Officers involved said nobody held or compressed McKinnis’ neck, though his legs were restrained and his shoulders were held down, Mitchell wrote.
Combining McKinnis’ large figure, his position on the ground — with his hands behind his back — and pressure on his shoulders, Mitchell wrote “significant restriction of respiration may take place.”
Reviewing police car video of the incident, Mitchell wrote that he could hear McKinnis complain that he could not breathe “though he continues to talk for a time before he becomes unresponsive.”
The video itself “has no clear picture of what transpires physically,” he wrote.
A search of Salazar’s car after the stop turned up neither drugs nor weapons, police reports say.
After the fact
After McKinnis’ death the Kansas City, Kan., Police Department conducted two internal investigations, Couchman, the defense attorney, said.

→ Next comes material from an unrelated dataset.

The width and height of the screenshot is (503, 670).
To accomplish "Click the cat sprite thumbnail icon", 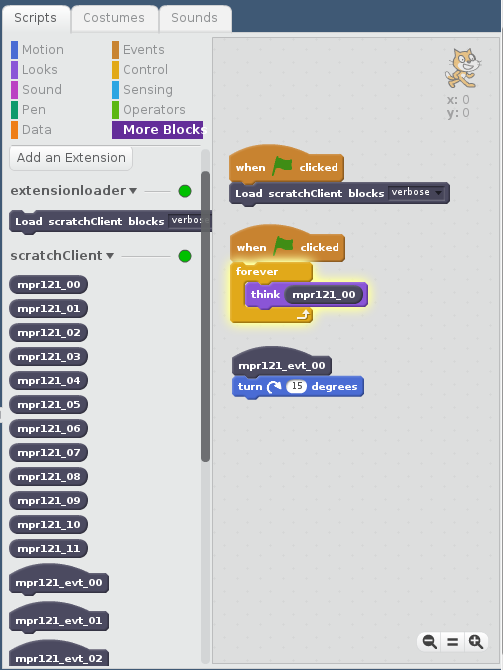I will pos(463,68).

Neither found evidence of criminal wrongdoing or policy violations, he said.
With the exception of one retired officer, all of the other defendants remain employed by the department, Couchman said.
Salazar’s and the McKinnis family’s lawsuits are ongoing and scheduled to go to trial in 2017. Currently, the plaintiffs and defendants are working through the evidence discovery process.
The trial for the McKinnis family’s lawsuit is scheduled for October 2017, while a trial date for Salazar’s lawsuit has not yet been scheduled.